# REW Questions



## HTB2015 (Nov 24, 2010)

My first venture with REW or any EQ for that matter. I have built the TriTrix L/C/R and an 8cuft 15" Dayton Ultimax Sub tuned to 16Hz. I've built these speakers for my brother-in-law and currently have them in my game room to "run them in / test them". 

I'd like to figure out how to perform the EQ on these speakers with my game room with the plan to be able to do it on my own when I get to my BILs house. 

Here is the current setup:

- TriTrix MTM L/C/R powered by Onkyo TX-SR608
-15" Dayton Ultimax 8cuft, 16Hz, powered by the iNuke1000DSP. 
- UMM-6 USB Microphone
- MacBook with OS 10.6

I've downloaded REW V5 and hooked up the computer to the Receiver via a 3.5mm jack. 

Questions:

1) is it ok to use a 3.5mm jack to hook up the computer and receiver?
2) when I try to calibrate the sound card I have to max the sound card output and receiver output to get it within 6dB. It's very loud!! I've tried adjusting the sweep level but it doesn't seem to help. 
3) do I need an SPL meter to calibrate the SPL meter in the program?

Thanks for any help!!


----------



## JohnM (Apr 11, 2006)

1) Yes
2) You shouldn't hear anything when calibrating the soundcard, the only connection is from the soundcard's output to the soundcard's input, but soundcdard calibration is not needed with a USB mic as you are not using the soundcard's input
3) Yes if you need to be precise, but it just sets the level on the graphs so it is also fine to set the test signal to a comfortable level and tell REW that is 75 dB

You will probably get warnings about low signal level as you need to use V5 on 10.6, V5 came before USB mics which have lower levels.
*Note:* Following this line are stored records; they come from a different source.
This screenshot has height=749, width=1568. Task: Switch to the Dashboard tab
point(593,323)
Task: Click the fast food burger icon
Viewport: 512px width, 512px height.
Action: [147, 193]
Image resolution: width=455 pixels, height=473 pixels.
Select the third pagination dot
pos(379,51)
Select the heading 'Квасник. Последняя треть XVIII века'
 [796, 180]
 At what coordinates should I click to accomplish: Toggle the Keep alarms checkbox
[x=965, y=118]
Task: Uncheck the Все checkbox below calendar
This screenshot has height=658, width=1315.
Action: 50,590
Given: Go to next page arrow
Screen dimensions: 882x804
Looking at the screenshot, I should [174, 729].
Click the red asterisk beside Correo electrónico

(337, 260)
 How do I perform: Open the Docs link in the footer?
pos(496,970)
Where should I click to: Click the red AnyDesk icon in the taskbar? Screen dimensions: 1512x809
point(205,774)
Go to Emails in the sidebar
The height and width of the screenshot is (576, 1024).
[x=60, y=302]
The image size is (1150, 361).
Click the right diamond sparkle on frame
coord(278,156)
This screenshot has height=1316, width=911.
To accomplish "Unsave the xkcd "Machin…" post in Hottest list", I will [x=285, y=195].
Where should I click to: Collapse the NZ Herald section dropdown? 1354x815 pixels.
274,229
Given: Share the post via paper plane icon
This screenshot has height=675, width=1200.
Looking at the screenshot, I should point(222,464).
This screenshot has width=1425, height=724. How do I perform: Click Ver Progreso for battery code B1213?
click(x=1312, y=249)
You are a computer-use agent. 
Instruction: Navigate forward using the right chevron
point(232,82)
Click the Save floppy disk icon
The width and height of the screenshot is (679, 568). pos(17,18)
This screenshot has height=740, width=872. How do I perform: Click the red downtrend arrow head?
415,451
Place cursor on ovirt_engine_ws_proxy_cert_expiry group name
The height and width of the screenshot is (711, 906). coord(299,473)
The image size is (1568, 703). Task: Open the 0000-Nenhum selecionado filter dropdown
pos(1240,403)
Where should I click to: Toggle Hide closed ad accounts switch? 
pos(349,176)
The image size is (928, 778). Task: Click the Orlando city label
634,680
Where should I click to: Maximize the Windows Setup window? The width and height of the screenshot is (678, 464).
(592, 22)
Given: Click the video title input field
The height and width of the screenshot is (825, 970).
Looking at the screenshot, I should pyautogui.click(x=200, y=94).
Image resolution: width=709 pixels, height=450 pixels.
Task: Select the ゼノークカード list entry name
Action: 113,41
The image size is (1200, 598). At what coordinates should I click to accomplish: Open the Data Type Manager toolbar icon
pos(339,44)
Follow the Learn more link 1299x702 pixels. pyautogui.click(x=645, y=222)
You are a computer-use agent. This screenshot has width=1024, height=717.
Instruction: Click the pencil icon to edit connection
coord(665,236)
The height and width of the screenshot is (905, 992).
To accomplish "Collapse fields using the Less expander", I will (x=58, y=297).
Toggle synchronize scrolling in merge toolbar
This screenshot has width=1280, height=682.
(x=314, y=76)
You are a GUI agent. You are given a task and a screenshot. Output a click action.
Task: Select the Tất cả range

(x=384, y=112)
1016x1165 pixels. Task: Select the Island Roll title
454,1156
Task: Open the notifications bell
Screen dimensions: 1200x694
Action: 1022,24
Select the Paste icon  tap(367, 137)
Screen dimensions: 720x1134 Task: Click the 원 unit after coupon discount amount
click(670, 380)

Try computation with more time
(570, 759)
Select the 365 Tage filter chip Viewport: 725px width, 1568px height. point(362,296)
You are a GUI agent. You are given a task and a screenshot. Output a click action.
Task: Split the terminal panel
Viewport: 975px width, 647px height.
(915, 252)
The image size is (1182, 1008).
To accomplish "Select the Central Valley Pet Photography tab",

You can ignore the warnings as long as the levels are above -45 dB FS or so.


----------



## HTB2015 (Nov 24, 2010)

Thanks JohnM

I will post some graphs soon


----------



## HTB2015 (Nov 24, 2010)

wow guys, this looks horrible. I'm posting it anyway. Not sure whats going on. 

I would have set the limits like I'm supposed to (45-105 and 15-200) but nothing shows up so I had change the limits.


----------



## Phillips (Aug 12, 2011)

HTB2015 said:


> wow guys, this looks horrible. I'm posting it anyway. Not sure whats going on.
> 
> I would have set the limits like I'm supposed to (45-105 and 15-200) but nothing shows up so I had change the limits.


You need to be measuring at 75db, you are measuring at 35.

Turn the amp up.

Is your REW SPL calibrated?

Was your sub on or is this just speaker/s only?


----------



## HTB2015 (Nov 24, 2010)

Phillips said:


> You need to be measuring at 75db, you are measuring at 35. Turn the amp up. Is your REW SPL calibrated? Was your sub on or is this just speaker/s only?


I checked my levels right before measurement and my SPL meter read 74-76dB.


----------



## HTB2015 (Nov 24, 2010)

Phillips said:


> You need to be measuring at 75db, you are measuring at 35. Turn the amp up. Is your REW SPL calibrated? Was your sub on or is this just speaker/s only?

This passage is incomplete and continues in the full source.